By bukaeyes, At 8:21 PM, September 11, 2010
One day a friend and I were eating lunch together. She happened to have pizza and I can't remember what I was eating. Anyway, during the course of our lunch we were talking and laughing. At one point, my friend laughed so hard that her bite of pizza flew out of her mouth and landing on my clothing!
sazzyfrazz t gmail dot com
By Henria O., At 8:22 PM, September 11, 2010
Recently we stopped buying chocolate milk because I learned of how much sugar is added. My 5 year old son exclaimed to my 8 month old daughter that she can only have white milk when she gets older- chocolate milk is BAAAAAAD! it was too cute.
bukaeyes@aol.com
By bukaeyes, At 8:23 PM, September 11, 2010
I pureed a bunch of veggies and added them to our usual pasta sauce. My DD took one bite and gave me this *look* then said "Mama, this is not our regular sauce. It's okay, I'll eat it, but next time please warn me when you change our regular stuff" she's 4, the cheeky monkey!

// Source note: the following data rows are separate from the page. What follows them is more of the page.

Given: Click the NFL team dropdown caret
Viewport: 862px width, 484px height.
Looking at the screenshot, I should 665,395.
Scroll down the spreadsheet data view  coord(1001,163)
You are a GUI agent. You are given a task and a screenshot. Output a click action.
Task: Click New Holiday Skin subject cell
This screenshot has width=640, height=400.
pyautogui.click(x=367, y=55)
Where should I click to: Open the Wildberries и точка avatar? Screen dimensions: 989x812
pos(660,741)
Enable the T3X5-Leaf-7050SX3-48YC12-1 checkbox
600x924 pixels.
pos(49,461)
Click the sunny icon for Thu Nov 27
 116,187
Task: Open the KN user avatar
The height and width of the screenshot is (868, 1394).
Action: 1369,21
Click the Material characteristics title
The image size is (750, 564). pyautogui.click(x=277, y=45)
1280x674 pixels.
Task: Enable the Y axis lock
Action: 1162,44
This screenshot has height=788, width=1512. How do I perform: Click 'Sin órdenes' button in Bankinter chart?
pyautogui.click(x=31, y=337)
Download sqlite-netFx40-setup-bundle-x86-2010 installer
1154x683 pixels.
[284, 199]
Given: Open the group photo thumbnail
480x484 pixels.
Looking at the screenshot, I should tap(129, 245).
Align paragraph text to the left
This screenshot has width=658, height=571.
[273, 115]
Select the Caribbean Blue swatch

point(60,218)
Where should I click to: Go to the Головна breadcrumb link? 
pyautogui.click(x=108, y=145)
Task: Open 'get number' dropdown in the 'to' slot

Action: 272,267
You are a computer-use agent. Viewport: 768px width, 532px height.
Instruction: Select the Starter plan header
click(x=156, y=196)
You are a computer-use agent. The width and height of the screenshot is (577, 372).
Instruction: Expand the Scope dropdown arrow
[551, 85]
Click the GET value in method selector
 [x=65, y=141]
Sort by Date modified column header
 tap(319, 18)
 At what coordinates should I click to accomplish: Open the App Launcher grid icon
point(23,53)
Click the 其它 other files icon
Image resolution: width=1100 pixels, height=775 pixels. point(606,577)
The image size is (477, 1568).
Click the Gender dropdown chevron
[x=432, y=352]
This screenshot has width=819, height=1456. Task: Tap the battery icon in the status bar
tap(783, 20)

murphykatt[at]yahoo[dot]com
By LeeAnn P., At 9:10 PM, September 11, 2010
i stored some natural organic soap in my fridge and my dad took a bite out of it thinking it was brown bread- lol
rmartinclarke at gmail dot com
By Clarke & Lewis, At 12:03 AM, September 12, 2010
I thought I was being slick by hiding vegetables in the dinner. When we all sat down, my son yelled out "nobody eat... mommy hid the hedgetables in our food!!"
:)
By Stefany, At 1:17 AM, September 12, 2010
tweet
http://twitter.com/ToBeThode/statuses/24261181345
By Stefany, At 1:19 AM, September 12, 2010
I was cooking my first thanksgiving dinner and I was around 19 teen. I cooked the turkey but did not tke the inside packlet out. I thought it was ready to go in the oven. Luckly it was only my mom and dad, boyfriend. It was a wonder he still married me after he found I could not cook:))
By Life Is A SandCastle, At 9:50 AM, September 12, 2010
I try eating healthier by adding oatmeal to my breakfast routine. But for a while I was buying the sweetened/flavored ones...way too much artificial stuff and sugars. Now I sweeten the plain myself! Contact info on my blog, thanks!
By Viva, At 10:12 AM, September 12, 2010
I have a funny story. I told my daughter that I could change the color on tv. We watched the Wizard of Oz and I told her I would change the color after Dorothy’s house crashed in the tornado. Her eyes opened up wide, and she was like, “Wow, Daddy, you were right!”
pauleyd68 (at) yahoo (dot) com
By Anonymous, At 10:57 AM, September 12, 2010
http://twitter.com/lpauld68/status/24294661487
pauleyd68 (at) yahoo (dot) com
By Anonymous, At 10:58 AM, September 12, 2010
Under the theme of hiding nutritious stuff in "regular" food, I still will give my toddler pureed baby food by calling it a "smoothie" and putting a straw in it. He's a texture junkie, so this is how I win the veggie battle with him.
Also ditto to @Angel- Rutgers Univ has food trucks and the "Fat Cat" is a popular 1AM treat. Funny when the cook yells out "Who ordered the Fat Cat with a Diet Coke?" Wasn't me!
judychrz at gmail.com
By Judy B, At 12:06 PM, September 12, 2010
I am a horrible cook. I like to make simple things like rice. Well the other night i decided to make some popcorm to snack on, i havent made it in months, and somehow i managed to think it takes 4 minutes to pop. Needless to say my night was spent trying to fan out the smoke and burnt popcorn smell. Since then i switched to making Jello as my night snack.